何が変わる?法人成りするメリット・デメリット

個人事業主として起業して、利益も増えてくると、法人化を検討される方も多いのではないでしょうか。では、法人化することで何が変わるのか、何のために法人化するのか(メリット等)理解できていますか?

メリットやデメリットをきちんと理解することで、「なんとなく」「とりあえず」で法人化するのではなく、そもそも法人化することが最適なのかを判断し、法人化する場合には効果を最大限活用できるようにしましょう。

メリット

所得税の節税

法人化すると、会社から社長に給与を支払うことになりますが、個人事業主としての所得から給与所得になることで、大きく変わる点が2つあります。

① 個人事業主は事業所得から必要経費を差引くことができるのに対して、給与所得からは必要経費を差引くことはできませんが、それに類するものとして給与所得控除という控除が設けられています。

② 役員報酬として支給する分は、会社の経費にあたり、法人税が課税されることもありません。

家族への給与を経費にできる

個人事業主の場合、届出をすることで家族に給与を支払うことはできますが、働き方に様々な要件を満たす必要があります。

一方で、法人では家族にも給与を支給することができ、役員報酬として経費になるうえ、給与所得控除を受けることができるため、節税効果も期待できます。

退職金を支払える

個人事業主は何年続けても退職金を受けとることはできませんが、会社では退職金制度を設けることができます。
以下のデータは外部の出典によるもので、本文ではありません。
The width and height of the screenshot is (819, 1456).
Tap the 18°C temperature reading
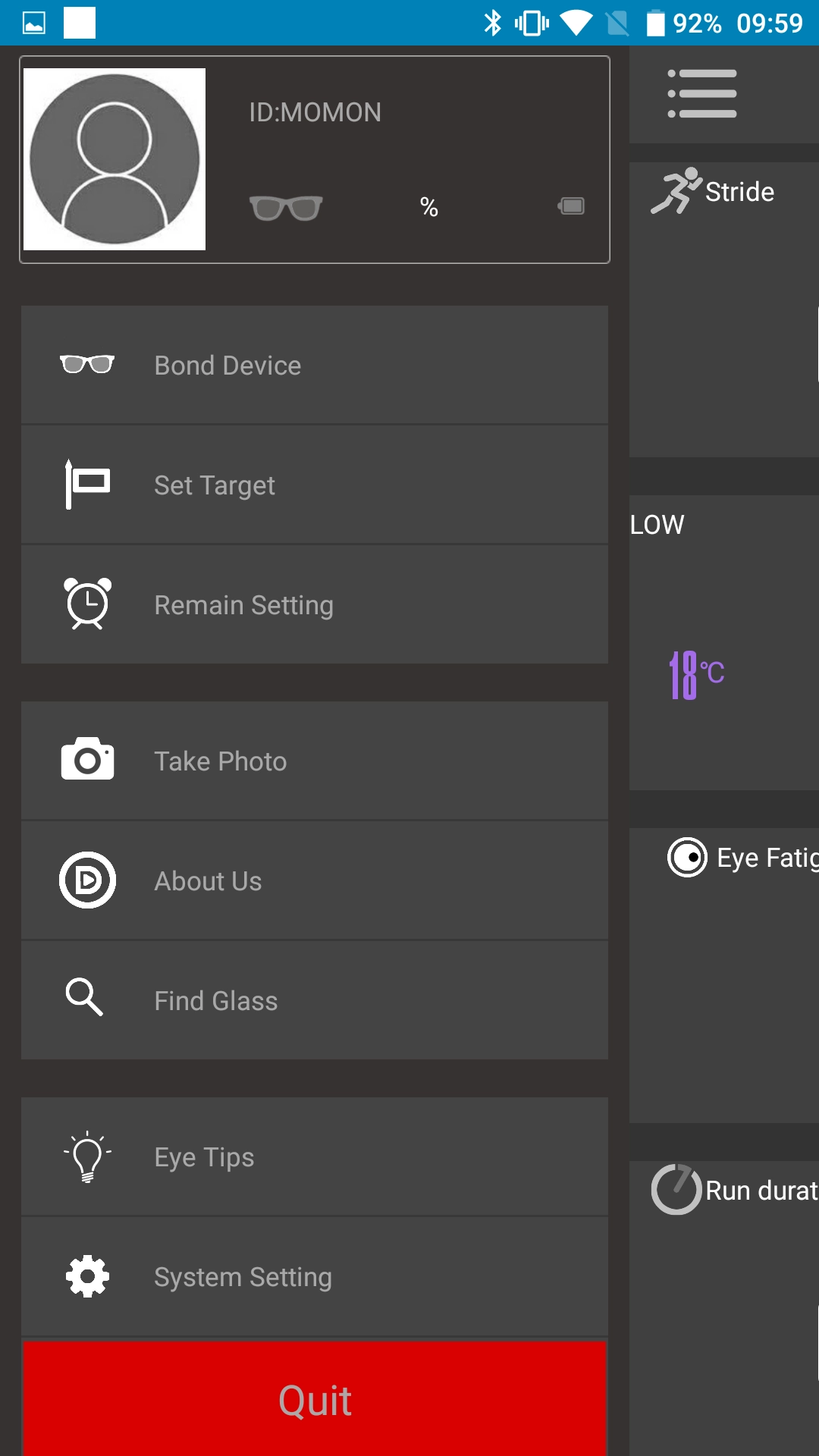[697, 674]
毎月の給料支給額を減らして、退職する際に退職金として支払うことで税金や社会保険料を抑えることができるという点でもメリットといえるでしょう。

出張手当を経費にできる

出張手当や慶弔費は、個人事業主では経費として認められませんが、法人化することで経費として認められます。

出張に伴う交通費や宿泊費は、法人に限らず個人事業主も経費として認められていますが、法人では出張手当も支給することができるようになります。この出張手当も経費とすることができ、さらに手当を受けとる側も所得税が課税されることなく非課税収入として受けとることができます。

自宅を経費にできる(社宅)

個人事業主の場合、自宅を事務所として兼用していても、事務所としての業務にあたる部分しか経費として認められません。

一方、法人では、社宅として社長に家を貸付ければ、家賃の50%程度を会社の経費にすることができます。この場合、相場と比較して極端に良い物件だと、社長が会社から経済的利益を受けたと判断されてしまう可能性があるので注意が必要です。

赤字を10年間繰越できる

赤字になった場合、個人事業主でも青色申告をしていれば3年間繰越すことができます。対して法人では、赤字を10年間(平成29年4月1日以前の年度において生じた欠損金は9年間)繰越すことができます。

消費税が2年間免税される

消費税の納税義務は、2期前の売上高が1,000万円を超えているか、もしくは前期上半期の売上高が1,000万円を超えていると発生します。

売上高が1,000万円を超えて課税事業者になるという個人事業主の方は、法人化すると2年間の消費税納付免除を受けることができます。

社会的な信頼を得られる

法人は、個人事業主と比較すると、社会的な信頼が高く、金融機関からの借入れや補助金、助成金の申請等が通りやすい傾向にあります。

デメリット

設立費用

設立にかかる登録免許税、手続きを依頼する場合にはその報酬、資本金等が必要になります。資本金は金額の設定に制限等はないため、事業の規模等に応じて設定することができます。しかし、資本金の額が会社の信用度として判断される面もあるため、少なすぎると、返済能力が低いと判断され融資の際に希望が通りづらくなってしまうことがあります。

また、多すぎると(資本金1,000万円以上)、消費税課税事業者となり税金負担が大きくなってしまうため、適切な金額に設定することが重要です。

均等割り

均等割とは、固定費のように会社が存在するだけで課せられる税金です。法人の場合、赤字であったとしても法人住民税の均等割がかかります。

社会保険加入義務

法人になると、社長1人の会社でも社会保険の加入義務があり、その経費の負担が発生します。法人化した場合に加入することになる健康保険は、個人事業主が加入する国民健康保険に対して、保険料が大きく異なり負担が増えることとなってしまいます。

各種契約料金

銀行のネットバンキングやプロバイダーの契約など、法人名義で契約すると契約手数料が変わることがあります。ひとつひとつは決して大きな額ではないかもしれませんが、いくつも積み重なるとそれなりの出費になるので注意が必要です。

まとめ

メリット、デメリットをご理解いただけたでしょうか。

ご自身の状況に応じて、個人事業主から法人になると何がどう変わるのか、法人化を検討される際に参考にしていただければ幸いです。